- [The task]:
Lines in the entries below where the word "agent" shows up should each be copied.

- [Records supplied]:
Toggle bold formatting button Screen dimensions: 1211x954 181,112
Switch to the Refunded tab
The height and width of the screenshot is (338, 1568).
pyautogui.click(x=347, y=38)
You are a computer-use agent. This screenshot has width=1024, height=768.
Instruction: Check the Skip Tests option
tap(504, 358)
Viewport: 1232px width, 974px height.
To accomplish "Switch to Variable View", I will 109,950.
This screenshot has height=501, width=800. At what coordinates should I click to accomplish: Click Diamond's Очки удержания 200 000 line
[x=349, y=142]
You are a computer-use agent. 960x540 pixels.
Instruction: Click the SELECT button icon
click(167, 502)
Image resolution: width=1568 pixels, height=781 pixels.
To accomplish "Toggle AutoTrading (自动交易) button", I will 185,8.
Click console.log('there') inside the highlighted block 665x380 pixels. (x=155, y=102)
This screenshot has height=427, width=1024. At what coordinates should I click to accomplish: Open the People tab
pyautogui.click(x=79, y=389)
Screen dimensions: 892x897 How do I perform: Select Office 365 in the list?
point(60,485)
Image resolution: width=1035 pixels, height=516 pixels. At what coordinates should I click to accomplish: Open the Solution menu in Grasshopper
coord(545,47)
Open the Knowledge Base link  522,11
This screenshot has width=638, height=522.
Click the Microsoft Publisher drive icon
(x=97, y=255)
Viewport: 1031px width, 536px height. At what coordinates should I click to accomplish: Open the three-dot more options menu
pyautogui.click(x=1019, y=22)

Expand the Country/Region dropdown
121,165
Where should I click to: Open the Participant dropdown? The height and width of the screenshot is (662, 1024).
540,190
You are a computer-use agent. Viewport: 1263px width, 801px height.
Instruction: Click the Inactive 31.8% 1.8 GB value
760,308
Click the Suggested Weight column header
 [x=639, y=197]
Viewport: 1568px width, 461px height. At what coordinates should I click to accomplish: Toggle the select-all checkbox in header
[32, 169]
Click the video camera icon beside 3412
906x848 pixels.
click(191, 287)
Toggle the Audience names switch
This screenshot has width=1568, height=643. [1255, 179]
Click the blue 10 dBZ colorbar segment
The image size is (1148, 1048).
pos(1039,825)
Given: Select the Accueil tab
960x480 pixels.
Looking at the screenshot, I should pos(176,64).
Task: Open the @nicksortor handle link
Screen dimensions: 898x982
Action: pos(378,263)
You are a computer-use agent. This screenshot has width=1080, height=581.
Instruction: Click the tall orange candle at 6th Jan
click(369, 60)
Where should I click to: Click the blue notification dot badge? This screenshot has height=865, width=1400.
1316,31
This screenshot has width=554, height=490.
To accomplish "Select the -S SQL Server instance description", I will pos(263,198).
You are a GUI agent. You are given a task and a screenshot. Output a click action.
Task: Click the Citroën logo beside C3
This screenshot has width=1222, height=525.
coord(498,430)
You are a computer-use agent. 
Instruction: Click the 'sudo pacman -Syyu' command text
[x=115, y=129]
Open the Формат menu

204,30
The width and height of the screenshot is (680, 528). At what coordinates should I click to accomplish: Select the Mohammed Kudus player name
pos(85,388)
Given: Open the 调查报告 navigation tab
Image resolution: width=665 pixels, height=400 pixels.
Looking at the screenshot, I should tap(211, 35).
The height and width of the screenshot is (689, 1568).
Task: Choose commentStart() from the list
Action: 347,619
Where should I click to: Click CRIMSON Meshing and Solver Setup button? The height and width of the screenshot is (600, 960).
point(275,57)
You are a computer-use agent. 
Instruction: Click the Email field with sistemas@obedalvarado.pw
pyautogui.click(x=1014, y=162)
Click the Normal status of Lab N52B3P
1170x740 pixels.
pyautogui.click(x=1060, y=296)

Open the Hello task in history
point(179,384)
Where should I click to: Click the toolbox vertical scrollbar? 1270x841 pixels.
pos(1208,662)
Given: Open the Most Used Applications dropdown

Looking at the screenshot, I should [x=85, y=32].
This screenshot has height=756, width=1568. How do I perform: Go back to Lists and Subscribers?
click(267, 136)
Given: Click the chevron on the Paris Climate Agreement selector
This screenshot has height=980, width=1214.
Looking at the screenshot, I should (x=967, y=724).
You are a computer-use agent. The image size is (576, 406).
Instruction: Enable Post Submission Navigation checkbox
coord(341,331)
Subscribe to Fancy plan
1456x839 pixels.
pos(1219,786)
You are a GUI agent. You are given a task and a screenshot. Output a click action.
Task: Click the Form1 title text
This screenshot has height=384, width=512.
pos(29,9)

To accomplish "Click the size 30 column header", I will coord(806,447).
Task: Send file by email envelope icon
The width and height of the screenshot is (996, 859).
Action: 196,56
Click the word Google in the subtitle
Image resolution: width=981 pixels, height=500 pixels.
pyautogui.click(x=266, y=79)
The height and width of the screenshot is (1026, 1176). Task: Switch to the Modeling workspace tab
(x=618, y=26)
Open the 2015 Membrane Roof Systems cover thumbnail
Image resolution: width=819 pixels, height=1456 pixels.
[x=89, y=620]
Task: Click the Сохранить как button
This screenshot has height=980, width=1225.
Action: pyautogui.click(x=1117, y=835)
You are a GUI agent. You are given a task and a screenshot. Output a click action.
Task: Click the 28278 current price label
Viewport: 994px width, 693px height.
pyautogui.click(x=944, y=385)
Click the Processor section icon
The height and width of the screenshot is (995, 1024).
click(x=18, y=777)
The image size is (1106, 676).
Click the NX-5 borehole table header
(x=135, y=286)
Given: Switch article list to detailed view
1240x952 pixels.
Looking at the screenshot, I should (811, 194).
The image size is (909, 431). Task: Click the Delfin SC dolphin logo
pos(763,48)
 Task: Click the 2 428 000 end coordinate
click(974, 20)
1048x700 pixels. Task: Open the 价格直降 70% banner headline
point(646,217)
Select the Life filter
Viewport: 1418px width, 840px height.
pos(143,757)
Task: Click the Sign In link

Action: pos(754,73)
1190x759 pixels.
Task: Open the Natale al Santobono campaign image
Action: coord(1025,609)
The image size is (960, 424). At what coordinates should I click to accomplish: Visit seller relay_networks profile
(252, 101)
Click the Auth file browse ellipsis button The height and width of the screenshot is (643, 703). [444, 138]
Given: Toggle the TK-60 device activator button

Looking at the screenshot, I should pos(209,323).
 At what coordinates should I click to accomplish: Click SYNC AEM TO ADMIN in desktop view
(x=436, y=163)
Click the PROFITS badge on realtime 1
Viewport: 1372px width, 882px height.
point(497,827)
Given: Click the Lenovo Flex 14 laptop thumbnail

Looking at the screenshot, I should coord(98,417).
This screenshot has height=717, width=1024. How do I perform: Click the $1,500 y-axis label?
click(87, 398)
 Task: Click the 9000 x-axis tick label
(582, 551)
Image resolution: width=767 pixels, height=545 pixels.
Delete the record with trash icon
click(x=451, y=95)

- [Your solution]:
You are a computer-use agent. This screenshot has width=1024, height=768.
You are a computer-use agent. 960x540 pixels.
You are a computer-use agent. Viewport: 1263px width, 801px height.
You are a computer-use agent. This screenshot has width=1080, height=581.
You are a GUI agent. You are given a task and a screenshot. Output a click action.
You are a computer-use agent. 
You are a computer-use agent. 
You are a computer-use agent. The image size is (576, 406).
You are a GUI agent. You are given a task and a screenshot. Output a click action.
You are a GUI agent. You are given a task and a screenshot. Output a click action.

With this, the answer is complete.